Anyway,back to business. Yesterday a trail camera picked up a fox at a bait pipe shortly before 8pm. I parked up a couple of hundred yards from my vantage point and kitted up. I wasn’t 100% sure where this one was approaching from but the wind was in my favour. Shortly before 8 I saw Charlie approaching down wind. He paused to clamber through a fence. 80 yard shot and lights out.
I hung around for 10 minutes in case there was a companion. Nothing appeared so I walked back to the’Lux. Moderator off. Magazine stored, rifle in the case and put the tailgate up. A final scan of the fields and there was another fox trotting down a long field. I frantically put everything together while taking the occasional, read frequent, glance at the fox. Ready to go I headed down the track, clambered over a low gate and where had the bu##er gone now ?
I clocked him in the next field but some Harris fencing, 2 stock fences and trees were making a shot difficult.
Patience is a virtue and a necessity in this game.
The fox crossed into a paddock with a cow and young calf in it which queered my pitch a bit.
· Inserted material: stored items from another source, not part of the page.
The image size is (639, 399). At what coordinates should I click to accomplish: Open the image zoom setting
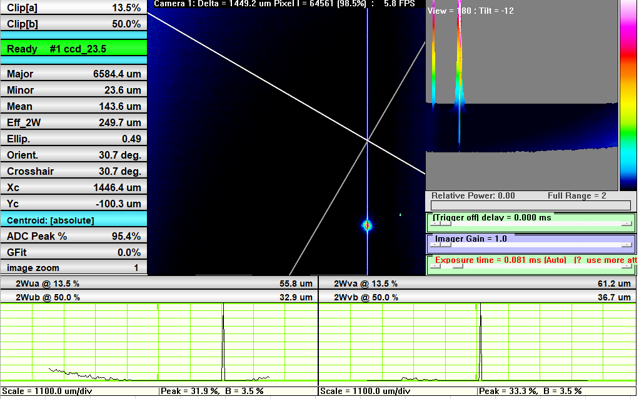74,268
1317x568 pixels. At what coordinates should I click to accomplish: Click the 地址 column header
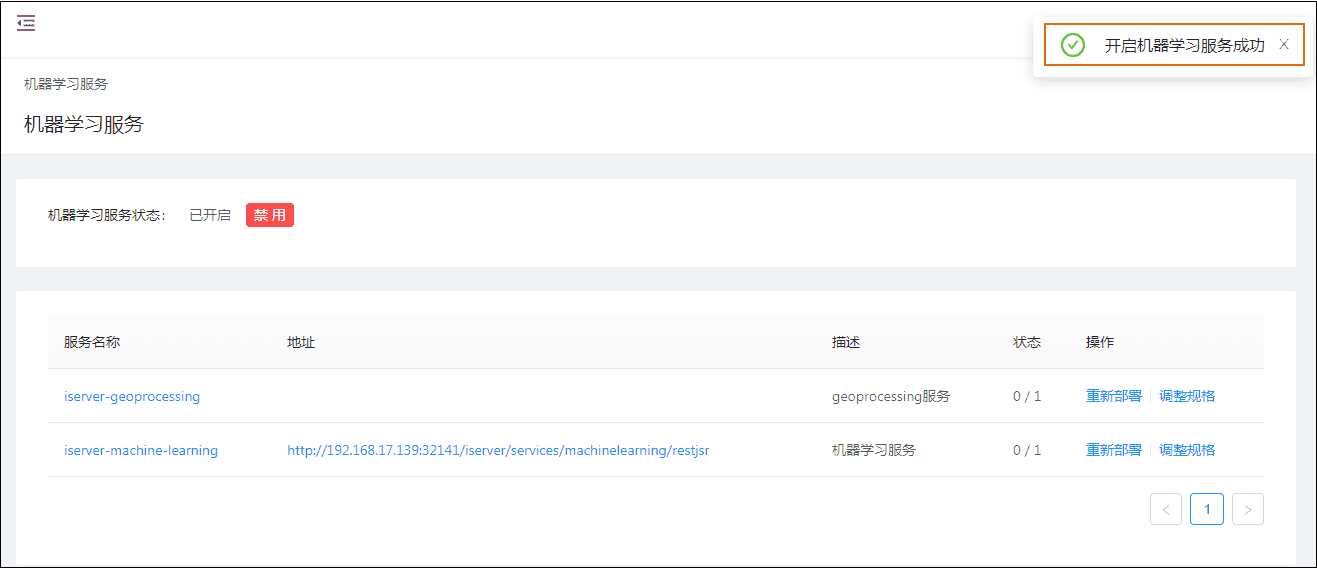(301, 342)
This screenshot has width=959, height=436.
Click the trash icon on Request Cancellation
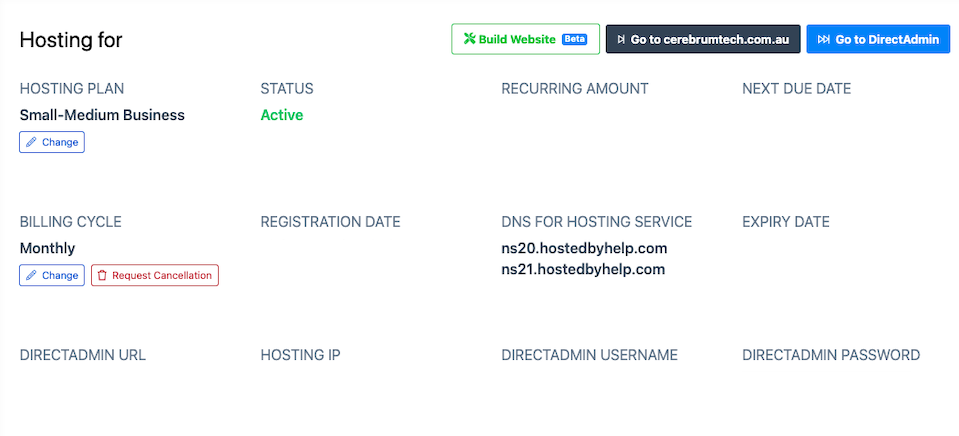click(x=103, y=275)
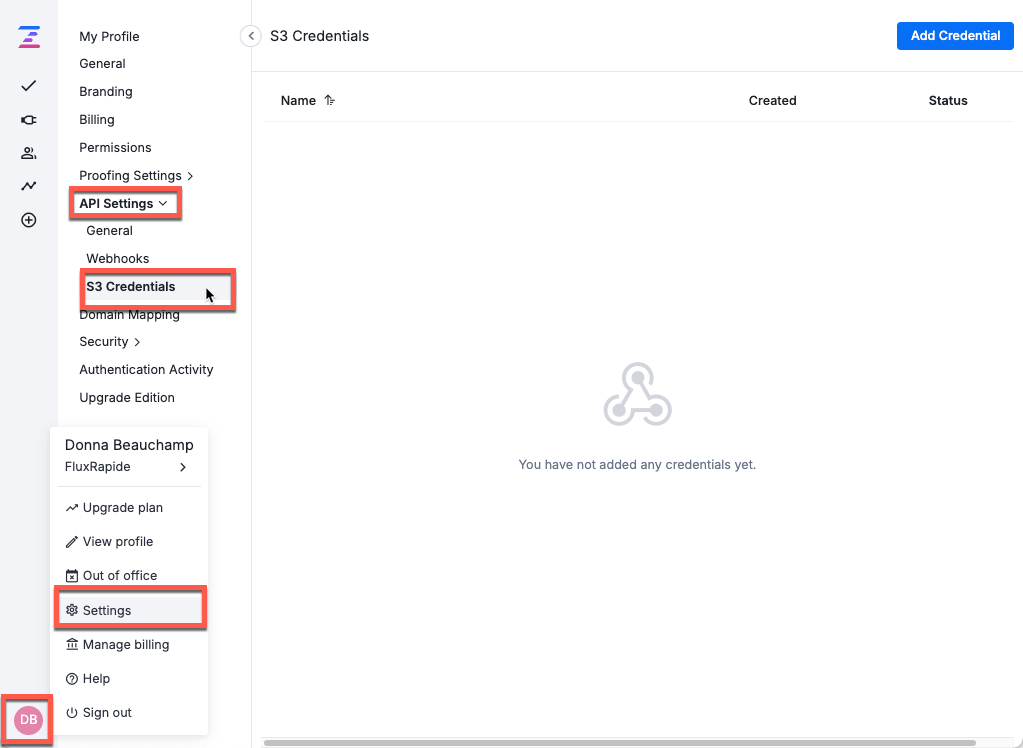Open the integrations plug icon in sidebar
The image size is (1023, 748).
point(29,120)
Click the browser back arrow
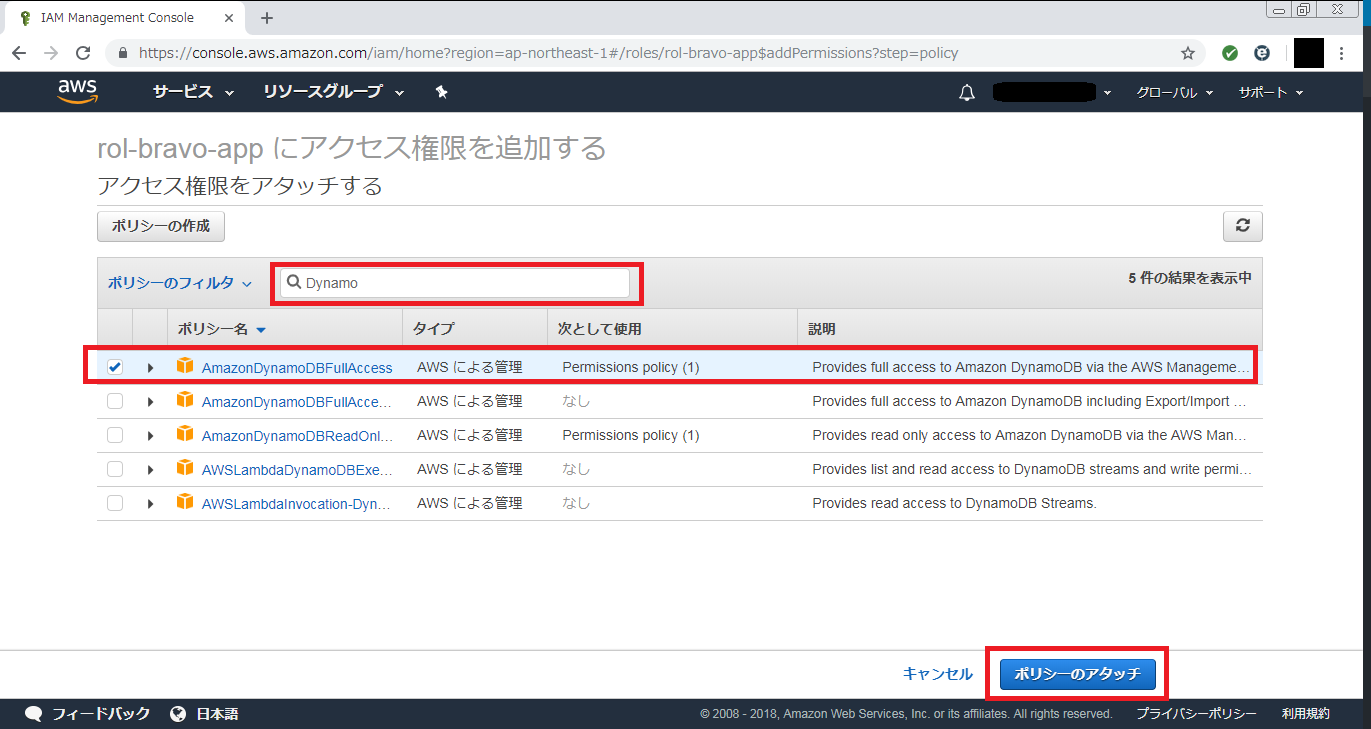Image resolution: width=1371 pixels, height=729 pixels. tap(19, 53)
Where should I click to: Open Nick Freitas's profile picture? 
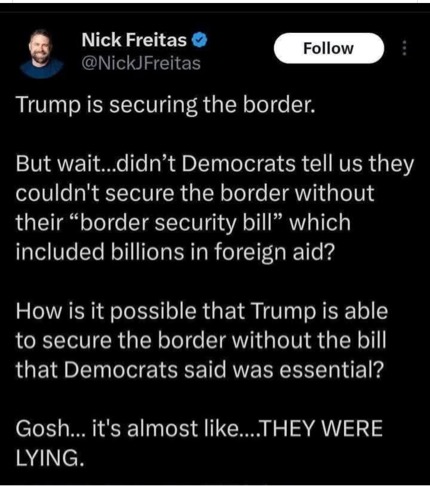click(x=41, y=53)
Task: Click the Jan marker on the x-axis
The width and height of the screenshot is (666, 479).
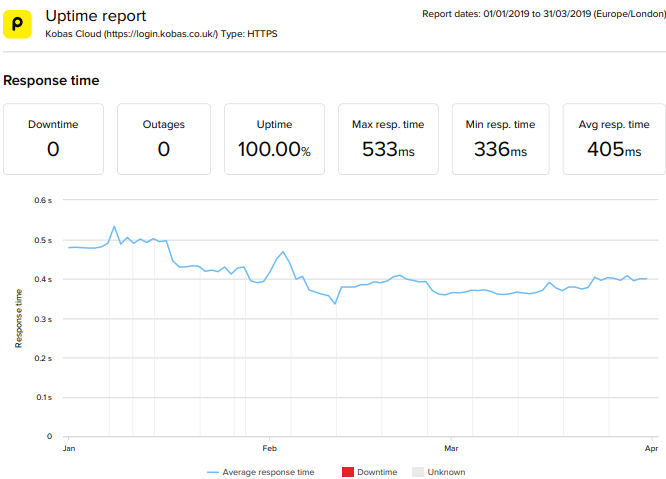Action: (x=69, y=449)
It disappeared into the far end of a wood. Years of watching and shooting generations of fox’s here has given me the knowledge of their routes. I’m wrong sometimes

. I reckoned that he would appear at one of two gates out of the wood. And it would take 7-10 minutes if he didn’t find a tasty morsel on the way. In due course he appeared and I sent him on his merry way.
Picked them up this morning, 2 well grown dog fox’s. A decent stokie to celebrate ! Maybe the boyfriends of last week’s vixens.